Quando ci siamo svegliati, abbiamo trovato mia moglie e i nostri figli che accovacciati davanti a noi ci guardavano come se fossimo marziani. Ho fatto le presentazioni, abbiamo assicurato i parenti di Angela che era viva e che per il momento non aveva bisogno di niente, poi siamo andati a farci, un bagno “lavatore e ristoratore” e poi ci siamo presentati in pubblico come eravamo una volta. Come eravamo una volta? Penso proprio di no! Non saremo più come eravamo una volta! Avremo per il futuro quelle scene sempre davanti gli occhi, ed avremo paura di affrontare un viaggio in aereo o salire in un grattacielo più alto “di due piani.” Avrò paura di bere acqua del rubinetto temendo che i pozzi potrebbero essere stati avvelenati. Avrò paura di mandare i miei figli a scuola; avrò paura di entrare in un cinema o un qualsiasi locale affollato; avrò paura di entrare in un autobus, per paura d’incontrare un kamikaze. Quando sentirò il motore di un aereo rombare sopra la mia casa, non resisterò di stare al chiuso, ma uscirò fuori per seguire la sua rotta ed essere sicuro che non sia io il suo bersaglio. Dopo questo fatto penso che ci sarà recessione e forse perderò il mio posto di lavoro: che ho già perso con la caduta delle torri. Forse cercherò un altro lavoro o forse, anche se non sono capace, è venuto il momento di andare a fare il pescatore o il pastore.

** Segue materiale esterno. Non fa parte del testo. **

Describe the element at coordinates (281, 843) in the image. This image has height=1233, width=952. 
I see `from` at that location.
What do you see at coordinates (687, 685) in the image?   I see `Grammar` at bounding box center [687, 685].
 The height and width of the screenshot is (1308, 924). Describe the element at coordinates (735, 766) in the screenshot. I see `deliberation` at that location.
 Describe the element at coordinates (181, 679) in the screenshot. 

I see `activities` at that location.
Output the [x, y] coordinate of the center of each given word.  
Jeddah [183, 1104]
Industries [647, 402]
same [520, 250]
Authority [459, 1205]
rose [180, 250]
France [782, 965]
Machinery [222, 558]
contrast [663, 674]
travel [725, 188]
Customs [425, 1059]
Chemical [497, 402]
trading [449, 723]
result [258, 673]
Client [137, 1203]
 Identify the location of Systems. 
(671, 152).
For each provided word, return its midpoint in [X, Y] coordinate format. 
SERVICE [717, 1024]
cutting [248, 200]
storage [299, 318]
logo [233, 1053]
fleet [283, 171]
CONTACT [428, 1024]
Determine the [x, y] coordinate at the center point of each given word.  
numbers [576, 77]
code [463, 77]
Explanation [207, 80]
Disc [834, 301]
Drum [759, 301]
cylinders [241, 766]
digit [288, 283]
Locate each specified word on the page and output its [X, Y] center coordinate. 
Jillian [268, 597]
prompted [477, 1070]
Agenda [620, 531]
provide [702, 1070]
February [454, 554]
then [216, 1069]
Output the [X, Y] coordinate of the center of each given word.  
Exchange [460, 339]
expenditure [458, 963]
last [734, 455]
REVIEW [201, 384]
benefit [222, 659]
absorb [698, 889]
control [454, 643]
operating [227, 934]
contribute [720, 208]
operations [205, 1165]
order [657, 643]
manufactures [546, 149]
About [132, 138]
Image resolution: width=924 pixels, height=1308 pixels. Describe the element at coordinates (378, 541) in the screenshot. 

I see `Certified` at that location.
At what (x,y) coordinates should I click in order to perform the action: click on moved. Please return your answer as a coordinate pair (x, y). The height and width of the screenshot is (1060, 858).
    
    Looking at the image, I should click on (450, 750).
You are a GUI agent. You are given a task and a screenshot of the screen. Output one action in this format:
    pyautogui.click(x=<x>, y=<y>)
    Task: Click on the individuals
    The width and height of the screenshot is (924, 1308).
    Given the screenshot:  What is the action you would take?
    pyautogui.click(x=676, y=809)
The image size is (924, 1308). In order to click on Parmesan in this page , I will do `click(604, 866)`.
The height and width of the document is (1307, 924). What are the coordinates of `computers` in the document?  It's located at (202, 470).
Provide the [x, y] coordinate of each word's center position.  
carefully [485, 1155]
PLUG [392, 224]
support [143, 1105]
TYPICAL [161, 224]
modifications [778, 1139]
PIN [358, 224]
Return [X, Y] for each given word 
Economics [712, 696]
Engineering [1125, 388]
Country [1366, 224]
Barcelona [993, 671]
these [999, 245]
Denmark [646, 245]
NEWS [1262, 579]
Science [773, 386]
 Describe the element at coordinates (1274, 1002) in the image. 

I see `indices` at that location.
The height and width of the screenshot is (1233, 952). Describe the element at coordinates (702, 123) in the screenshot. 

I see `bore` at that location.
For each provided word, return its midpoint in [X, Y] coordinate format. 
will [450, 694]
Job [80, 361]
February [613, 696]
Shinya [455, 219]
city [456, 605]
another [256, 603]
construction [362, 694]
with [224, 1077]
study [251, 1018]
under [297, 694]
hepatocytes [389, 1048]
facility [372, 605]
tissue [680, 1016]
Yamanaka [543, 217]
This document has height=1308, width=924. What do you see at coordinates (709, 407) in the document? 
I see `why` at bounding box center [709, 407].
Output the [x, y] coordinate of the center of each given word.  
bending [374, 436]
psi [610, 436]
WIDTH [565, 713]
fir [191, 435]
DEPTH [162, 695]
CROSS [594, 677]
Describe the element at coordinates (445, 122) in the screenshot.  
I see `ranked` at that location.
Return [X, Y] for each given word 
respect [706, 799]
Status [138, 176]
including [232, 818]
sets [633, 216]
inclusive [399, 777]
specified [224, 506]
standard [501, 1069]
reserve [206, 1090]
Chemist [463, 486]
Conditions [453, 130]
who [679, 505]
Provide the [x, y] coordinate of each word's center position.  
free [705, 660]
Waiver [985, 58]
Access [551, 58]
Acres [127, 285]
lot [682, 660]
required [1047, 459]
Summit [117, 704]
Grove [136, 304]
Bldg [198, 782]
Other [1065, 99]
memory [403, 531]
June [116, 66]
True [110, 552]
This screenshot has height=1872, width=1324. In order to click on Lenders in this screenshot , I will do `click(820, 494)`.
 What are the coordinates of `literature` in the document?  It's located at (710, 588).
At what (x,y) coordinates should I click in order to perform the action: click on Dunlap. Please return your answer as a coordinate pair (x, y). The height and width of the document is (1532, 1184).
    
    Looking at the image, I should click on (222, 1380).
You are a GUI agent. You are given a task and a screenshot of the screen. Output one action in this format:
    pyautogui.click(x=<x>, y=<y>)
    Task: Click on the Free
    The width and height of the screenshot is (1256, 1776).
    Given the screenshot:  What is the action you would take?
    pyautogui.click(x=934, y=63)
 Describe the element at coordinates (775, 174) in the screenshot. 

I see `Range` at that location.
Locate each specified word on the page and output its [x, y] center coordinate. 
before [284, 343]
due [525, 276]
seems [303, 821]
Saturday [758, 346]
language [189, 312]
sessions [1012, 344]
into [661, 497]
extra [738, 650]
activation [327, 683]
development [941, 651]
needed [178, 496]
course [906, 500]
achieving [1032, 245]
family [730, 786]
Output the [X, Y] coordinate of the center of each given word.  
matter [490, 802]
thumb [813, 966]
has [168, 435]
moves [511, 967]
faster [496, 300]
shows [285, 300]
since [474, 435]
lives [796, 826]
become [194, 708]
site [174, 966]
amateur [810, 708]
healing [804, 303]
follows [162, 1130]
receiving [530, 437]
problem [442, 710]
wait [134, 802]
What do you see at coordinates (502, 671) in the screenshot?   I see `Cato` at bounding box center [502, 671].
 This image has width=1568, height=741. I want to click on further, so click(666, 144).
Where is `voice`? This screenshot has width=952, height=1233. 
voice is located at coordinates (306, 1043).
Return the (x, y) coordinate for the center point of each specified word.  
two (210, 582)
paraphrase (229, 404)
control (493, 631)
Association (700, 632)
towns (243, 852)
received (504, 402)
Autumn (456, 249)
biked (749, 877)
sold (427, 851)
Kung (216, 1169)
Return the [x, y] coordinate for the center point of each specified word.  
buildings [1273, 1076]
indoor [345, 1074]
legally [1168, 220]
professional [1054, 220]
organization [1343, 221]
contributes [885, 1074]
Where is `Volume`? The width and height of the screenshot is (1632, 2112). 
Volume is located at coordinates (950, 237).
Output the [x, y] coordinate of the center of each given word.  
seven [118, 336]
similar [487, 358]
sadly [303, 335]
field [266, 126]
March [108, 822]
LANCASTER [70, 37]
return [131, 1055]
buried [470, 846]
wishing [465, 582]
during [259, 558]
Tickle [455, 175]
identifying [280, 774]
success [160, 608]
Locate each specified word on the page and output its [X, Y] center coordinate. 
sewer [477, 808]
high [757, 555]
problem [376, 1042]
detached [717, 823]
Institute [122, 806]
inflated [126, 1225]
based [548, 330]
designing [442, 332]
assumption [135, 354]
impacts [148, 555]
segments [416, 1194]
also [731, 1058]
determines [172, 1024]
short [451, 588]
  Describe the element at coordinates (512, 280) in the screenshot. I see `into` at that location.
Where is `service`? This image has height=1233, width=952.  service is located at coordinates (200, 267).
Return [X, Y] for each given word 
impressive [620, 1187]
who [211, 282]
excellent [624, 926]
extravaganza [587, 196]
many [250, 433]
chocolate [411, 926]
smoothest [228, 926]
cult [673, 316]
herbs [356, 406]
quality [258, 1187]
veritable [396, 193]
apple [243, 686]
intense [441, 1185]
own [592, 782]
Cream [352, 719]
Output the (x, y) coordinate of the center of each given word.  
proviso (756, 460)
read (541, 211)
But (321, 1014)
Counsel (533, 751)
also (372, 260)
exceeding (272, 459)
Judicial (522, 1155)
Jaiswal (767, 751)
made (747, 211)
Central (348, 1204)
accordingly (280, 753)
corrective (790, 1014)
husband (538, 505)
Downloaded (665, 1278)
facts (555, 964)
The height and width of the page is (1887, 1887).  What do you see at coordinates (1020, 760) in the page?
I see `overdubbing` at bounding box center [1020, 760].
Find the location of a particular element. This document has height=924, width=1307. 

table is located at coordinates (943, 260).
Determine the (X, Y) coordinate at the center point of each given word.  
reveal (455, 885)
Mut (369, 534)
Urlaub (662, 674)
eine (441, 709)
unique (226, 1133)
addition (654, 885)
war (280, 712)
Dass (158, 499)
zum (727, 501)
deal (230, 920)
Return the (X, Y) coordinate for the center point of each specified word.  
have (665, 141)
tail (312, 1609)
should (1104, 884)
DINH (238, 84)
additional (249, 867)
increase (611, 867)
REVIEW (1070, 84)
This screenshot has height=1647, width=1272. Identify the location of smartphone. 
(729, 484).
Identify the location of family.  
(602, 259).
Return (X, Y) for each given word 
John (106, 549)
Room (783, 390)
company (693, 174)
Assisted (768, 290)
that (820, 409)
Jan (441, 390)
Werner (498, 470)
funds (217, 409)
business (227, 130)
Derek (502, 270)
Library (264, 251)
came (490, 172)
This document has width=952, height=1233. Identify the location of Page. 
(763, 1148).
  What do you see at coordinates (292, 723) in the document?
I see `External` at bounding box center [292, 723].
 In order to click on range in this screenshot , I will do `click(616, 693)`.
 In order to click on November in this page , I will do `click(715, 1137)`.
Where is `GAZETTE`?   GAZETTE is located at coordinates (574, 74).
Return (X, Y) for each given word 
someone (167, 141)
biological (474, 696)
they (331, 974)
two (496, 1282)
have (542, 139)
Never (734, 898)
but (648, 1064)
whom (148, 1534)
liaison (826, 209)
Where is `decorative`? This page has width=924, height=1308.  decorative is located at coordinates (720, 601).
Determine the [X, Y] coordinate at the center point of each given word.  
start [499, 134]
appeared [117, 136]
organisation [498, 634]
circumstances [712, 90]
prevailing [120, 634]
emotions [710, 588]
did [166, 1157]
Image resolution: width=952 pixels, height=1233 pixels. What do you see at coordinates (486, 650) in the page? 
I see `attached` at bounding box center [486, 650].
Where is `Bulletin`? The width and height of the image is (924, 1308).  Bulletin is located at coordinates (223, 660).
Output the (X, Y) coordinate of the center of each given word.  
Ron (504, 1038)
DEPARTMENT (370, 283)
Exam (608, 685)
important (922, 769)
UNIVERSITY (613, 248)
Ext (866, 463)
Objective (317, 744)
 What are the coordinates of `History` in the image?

Angela ha detto che in me ha trovato il suo Angelo custode e che senza di me sarebbe sicuramente rimasta in quell’ammasso di detriti! Io avevo già pensato di lei la stessa cosa, che forse senza di lei mi sarei attardato ad aiutare qualcuno e sarei rimasto per sempre lì dentro. Adesso non riusciamo a lasciarci! Lei è ritornata nel suo precedente alloggio, ma mi ha detto che sta pensando di ritornare dai suoi genitori, perché non riesce più a stare da sola, sia emotivamente e sia economicamente: vista ch’è rimasta senza lavoro. Ogni mattino, appena svegli, ci telefoniamo. Ci basta sapere che siamo vivi e che stiamo bene. Ogni domenica vado a prenderla e la porto a mangiare a casa mia! Ormai fa parte della mia famiglia: anche a mia figlia e mia moglie piace questa ragazza e sono contente di vederla. Io?… Come è lunga una settimana!